Programma 5 Inkomsten van Winterswijk

Inleiding

Terug naar navigatie - Inleiding

Programma 5 is een nieuw programma met ingang van de begroting 2023.

Dit programma omvat de inkomsten van onze gemeente die ook de algemene dekkingsmiddelen zijn: de algemene uitkering uit het gemeentefonds en onze lokale heffingen. 

Tot 2023 maken de algemene dekkingsmiddelen onderdeel uit van programma 4. Wij stellen met de begroting 2023 voor om de algemene dekkingsmiddelen in een eigen programma te zetten om de sturingsmogelijkheden op de andere vier programma's zuiverder te maken.
In de andere vier programma's staan nu de activiteiten en budgetten die ook daadwerkelijk horen bij onze ambities en doelstellingen én waarop wij (bij)sturingsmogelijkheden hebben.

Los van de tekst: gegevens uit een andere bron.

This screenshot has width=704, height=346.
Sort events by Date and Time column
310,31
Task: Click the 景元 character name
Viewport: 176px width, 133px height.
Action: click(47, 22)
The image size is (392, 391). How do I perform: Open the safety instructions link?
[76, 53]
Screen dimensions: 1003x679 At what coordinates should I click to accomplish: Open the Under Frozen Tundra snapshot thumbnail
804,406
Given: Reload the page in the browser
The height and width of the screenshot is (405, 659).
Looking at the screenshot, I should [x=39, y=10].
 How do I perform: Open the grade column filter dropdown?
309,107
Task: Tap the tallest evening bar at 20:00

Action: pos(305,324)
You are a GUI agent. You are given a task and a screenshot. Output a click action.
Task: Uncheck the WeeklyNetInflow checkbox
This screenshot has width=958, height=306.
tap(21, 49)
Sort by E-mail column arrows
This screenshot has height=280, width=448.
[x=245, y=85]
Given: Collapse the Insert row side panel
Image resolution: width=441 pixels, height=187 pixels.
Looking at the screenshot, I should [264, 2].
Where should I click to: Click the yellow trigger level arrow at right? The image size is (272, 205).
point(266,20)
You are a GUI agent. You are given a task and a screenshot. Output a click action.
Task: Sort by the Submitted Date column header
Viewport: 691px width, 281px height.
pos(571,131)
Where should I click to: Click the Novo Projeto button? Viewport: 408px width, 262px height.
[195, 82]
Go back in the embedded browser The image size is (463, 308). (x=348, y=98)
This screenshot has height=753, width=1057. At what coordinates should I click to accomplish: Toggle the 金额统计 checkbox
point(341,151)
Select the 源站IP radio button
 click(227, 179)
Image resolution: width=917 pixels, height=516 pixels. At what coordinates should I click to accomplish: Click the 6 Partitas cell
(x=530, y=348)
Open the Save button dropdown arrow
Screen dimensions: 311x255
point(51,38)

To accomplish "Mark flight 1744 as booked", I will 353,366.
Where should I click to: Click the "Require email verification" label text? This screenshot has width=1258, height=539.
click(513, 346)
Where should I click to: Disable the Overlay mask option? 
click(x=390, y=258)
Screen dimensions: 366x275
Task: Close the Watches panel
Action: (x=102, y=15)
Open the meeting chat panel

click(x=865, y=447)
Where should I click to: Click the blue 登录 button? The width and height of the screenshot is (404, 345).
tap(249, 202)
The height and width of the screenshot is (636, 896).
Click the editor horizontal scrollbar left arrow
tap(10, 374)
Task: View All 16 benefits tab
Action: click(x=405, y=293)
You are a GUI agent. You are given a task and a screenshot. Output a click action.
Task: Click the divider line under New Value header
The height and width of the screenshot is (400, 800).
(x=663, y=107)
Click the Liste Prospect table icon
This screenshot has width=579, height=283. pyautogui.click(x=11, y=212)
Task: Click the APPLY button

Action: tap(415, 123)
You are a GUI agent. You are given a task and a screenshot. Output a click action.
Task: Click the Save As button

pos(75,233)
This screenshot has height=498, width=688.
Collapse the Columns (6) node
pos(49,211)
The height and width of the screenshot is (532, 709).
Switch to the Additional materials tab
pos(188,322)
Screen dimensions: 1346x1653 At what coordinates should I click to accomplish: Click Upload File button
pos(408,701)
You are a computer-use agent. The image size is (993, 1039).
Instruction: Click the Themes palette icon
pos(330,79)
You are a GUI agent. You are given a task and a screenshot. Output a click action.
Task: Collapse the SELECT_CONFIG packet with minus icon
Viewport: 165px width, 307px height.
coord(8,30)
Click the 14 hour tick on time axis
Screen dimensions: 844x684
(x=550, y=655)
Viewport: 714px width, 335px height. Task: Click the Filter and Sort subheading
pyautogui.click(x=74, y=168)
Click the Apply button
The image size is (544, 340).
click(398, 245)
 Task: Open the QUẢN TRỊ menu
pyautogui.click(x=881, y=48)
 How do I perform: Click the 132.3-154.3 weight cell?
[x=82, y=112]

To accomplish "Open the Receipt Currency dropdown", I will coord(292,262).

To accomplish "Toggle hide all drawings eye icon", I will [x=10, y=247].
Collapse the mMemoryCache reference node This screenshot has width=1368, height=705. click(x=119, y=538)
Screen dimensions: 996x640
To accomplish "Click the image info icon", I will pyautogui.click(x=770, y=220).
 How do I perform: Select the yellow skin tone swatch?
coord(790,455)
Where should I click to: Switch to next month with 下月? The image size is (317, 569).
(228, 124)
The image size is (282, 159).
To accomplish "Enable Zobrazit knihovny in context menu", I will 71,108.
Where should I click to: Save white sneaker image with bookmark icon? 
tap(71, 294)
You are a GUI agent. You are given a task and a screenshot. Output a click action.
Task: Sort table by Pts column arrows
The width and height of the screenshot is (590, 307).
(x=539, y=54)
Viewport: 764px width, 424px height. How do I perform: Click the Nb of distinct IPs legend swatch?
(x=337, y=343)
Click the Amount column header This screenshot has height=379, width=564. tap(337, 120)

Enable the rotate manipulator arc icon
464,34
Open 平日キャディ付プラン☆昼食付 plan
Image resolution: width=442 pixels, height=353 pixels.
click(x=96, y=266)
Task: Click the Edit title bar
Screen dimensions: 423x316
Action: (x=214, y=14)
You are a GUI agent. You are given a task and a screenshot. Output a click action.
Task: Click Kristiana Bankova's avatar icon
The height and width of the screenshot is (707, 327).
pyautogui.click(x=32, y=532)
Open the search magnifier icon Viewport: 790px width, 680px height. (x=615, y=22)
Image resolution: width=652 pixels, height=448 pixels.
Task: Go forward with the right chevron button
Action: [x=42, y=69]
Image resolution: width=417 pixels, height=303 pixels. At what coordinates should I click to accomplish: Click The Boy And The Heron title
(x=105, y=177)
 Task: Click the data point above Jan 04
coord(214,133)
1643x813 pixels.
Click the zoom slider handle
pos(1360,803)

Het college voert de begroting uit binnen de programma's en is in dat kader bevoegd om bij te sturen op activiteiten en budgetten bij te stellen binnen het betreffende programma.  

De (bij)sturingsmogelijkheden op het nieuwe programma 5 zijn beperkt. Op de algemene uitkering hebben wij als individuele gemeente geen invloed. En de hoogte van de lokale heffingen kunnen we alleen voor aanvang van het begrotingsjaar bepalen. Het gaat om inkomsten die geen directe relatie hebben met uitgaven in onze begroting. Daarom past het niet dat met deze  inkomsten geschoven kan worden ter dekking van andere lasten. Isolatie van de algemene middelen in een eigen programma is dan de meest logische keuze.

5.1 Algemene middelen

Ambitie

Terug naar navigatie - Ambitie

We zijn een financieel gezonde gemeente. De ambities in onze begroting zijn in evenwicht met de gemeentelijke financiën voor korte en lange termijn.

Relevante documenten:

  • Financiële verordening gemeente Winterswijk;
  • Treasurystatuut;
  • Planning- en controldocumenten.

Wat willen we bereiken?

Terug naar navigatie - Wat willen we bereiken?

Risico's

Terug naar navigatie - Risico's

Ontwikkeling algemene uitkering: Zie financieel hoofdstuk in deze begroting

Ontwikkeling van lonen en prijzen: We hebben een stelpost van € 300.000 per jaar geraamd. Het risico bestaat dat deze niet toereikend is.

5.2 Lokale belastingen

Ambitie

Terug naar navigatie - Ambitie

De lokale lastendruk is in evenwicht met ons voorzieningenniveau. 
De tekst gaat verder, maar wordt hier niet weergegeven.